La ricostruzione dei fatti e quelle vite “minuscole”

Vite minuscole. Non perché minori o poco importanti. Ma perché inserite, in buoni romanzi, nel ciclo maiuscolo della Storia

Milano, 10 dicembre 2017 - Vite minuscole. Non perché minori o poco importanti. Ma perché inserite, in buoni romanzi, nel ciclo maiuscolo della Storia. Vite come quelle dei personaggi di “Il segreto” di Antonio Ferrari, Chiarelettere. Personaggi d’invenzione, Ron J. Stewart, killer per conto di servizi segreti Usa, il professor Mario Crotti e il collega e complice francese Alain Lapierre, il capo terrorista Franco Morozzi e altri ancora. I nomi sono di fantasia, ma forti le somiglianze con protagonisti della storia vera. E verissima una delle persone chiave: Aldo Moro, il leader Dc rapito e poi ucciso dalla Brigate Rosse nel 1978. Perché questo è il libro di Ferrari, eccellente inviato del “Corriere della Sera”: una ricostruzione in forma romanzata di quella stagione della storia, in cui agenti internazionali, massoni segreti, estremisti, politici corrotti e criminali d’ogni tipo tramano e trafficano per ostacolare le ipotesi di rinnovamento della politica italiana fondate su un originale dialogo tra Dc e Pci. Il romanzo era stato chiesto negli anni Ottanta a Ferrari da vertici della Rcs. Poi però era finito in un cassetto. Adesso torna alla luce e arriva in libreria. Utile a chiarire pagine cupe della nostra storia recente. Si muove su un analogo doppio registro, fiction e realtà, anche Piero Colaprico, brillante giornalista e scrittore, con “La strategia del gambero”, Feltrinelli. Qui si tratta di disvelare gli affari e i legami della ’ndrangheta, insediata traMilano e un ricco e avido paese della Brianza.

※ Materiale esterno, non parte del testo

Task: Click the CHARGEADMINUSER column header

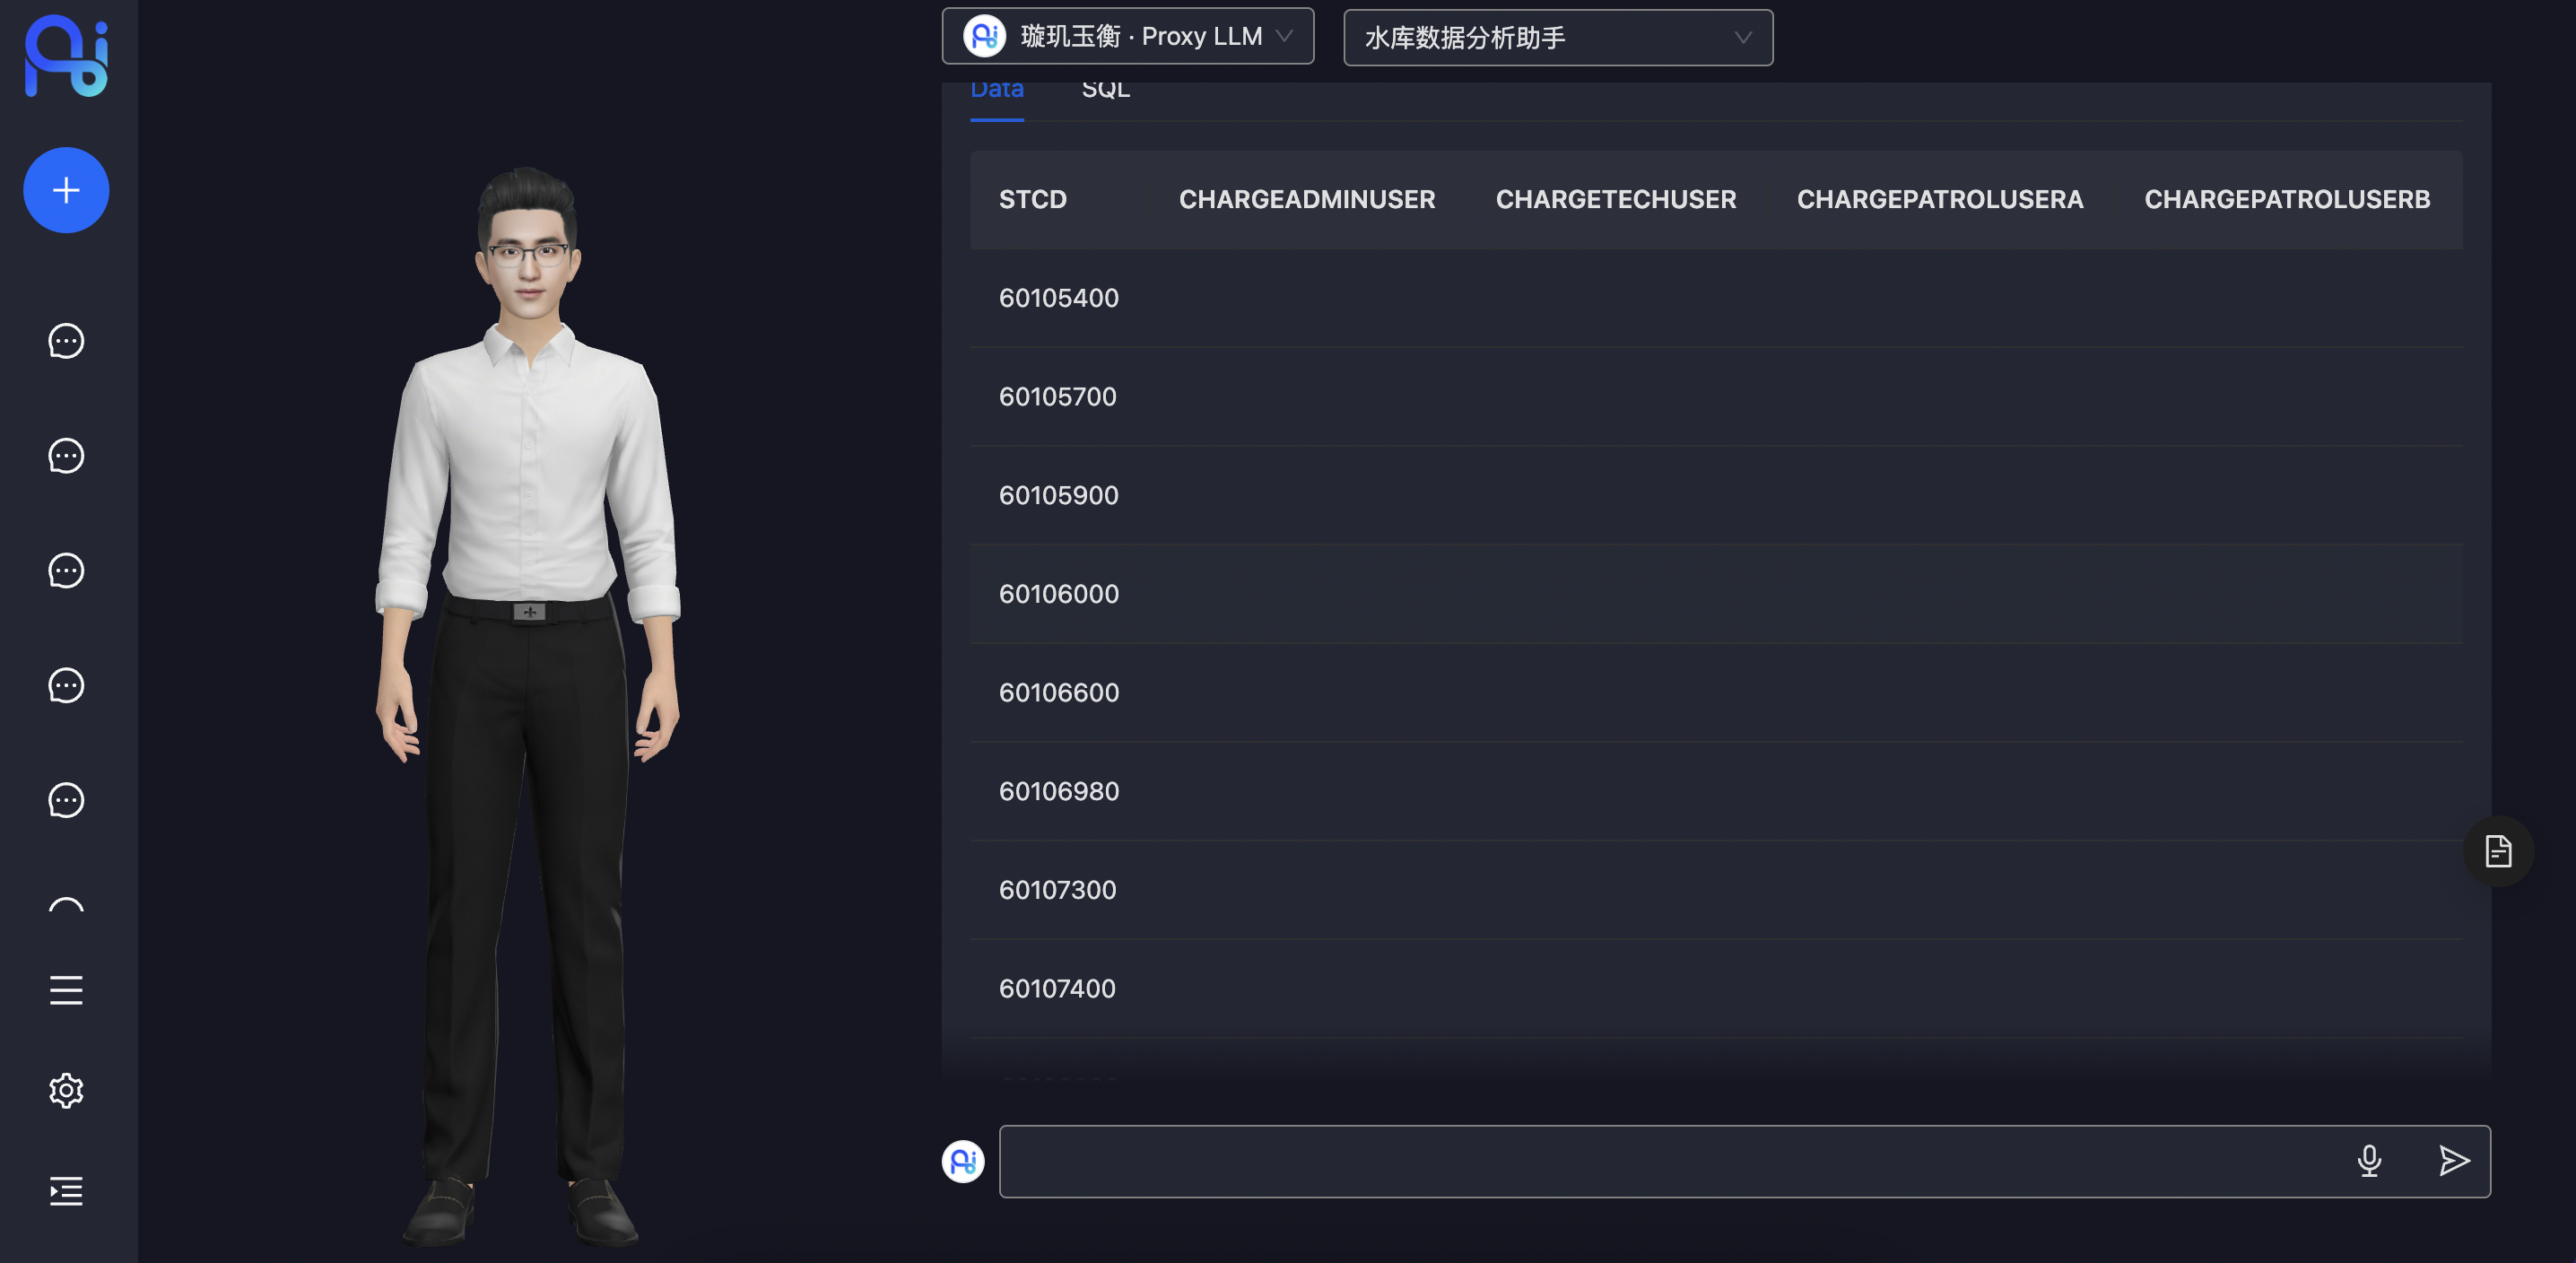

In scena Corrado Genito, ex ufficiale dei carabinieri, finito in galera per i suoi modi troppo disinvolti. E, accanto e contro di lui, capimafia, uomini dei “servizi”, sindaci corrotti, truffatori, proprietari di night, ex militari slavi. Si spara, si ricatta, si consumano vendette. Quelli che vincono non sono necessariamente i migliori, secondo lo schema di “buoni” e “cattivi”. Pesano, il passato e la controversa relazione con la memoria. Di cui risuona chiara l’eco anche in “Sangue giusto” di Francesca Melandri, Rizzoli. La Storia è quella dell’Impero italiano in Africa Orientale, tra il 1936 e il 1945, con le sue pagine più crudeli (non erano tutti “brava gente”, i colonizzatori italiani, ma commisero stragi, depredarono, si macchiarono di crimini razzisti). E irrompe nella vita di Ilaria Profeti con l’arrivo di Shimeta, un migrante che ha in comune con lei una parte del cognome. Comincia “tutto questo scoprire” sul padre Attilio, le vicende di guerra mai raccontate, le bugie, le tracce d’un amore africano, il bisogno di sapere su appartenenze, paternità, verità. I percorsi di vita e i ricordi di Ilaria e Shimeta si incrociano e divergono. Ma le loro vicende svelano, nel microcosmo di fatti personali, aspetti generali: la conquista, la violenza, l’emigrazione, il bisogno forte di identità e speranza che suonano analoghi a quelli di migliaia di altre persone. Vite maiuscole.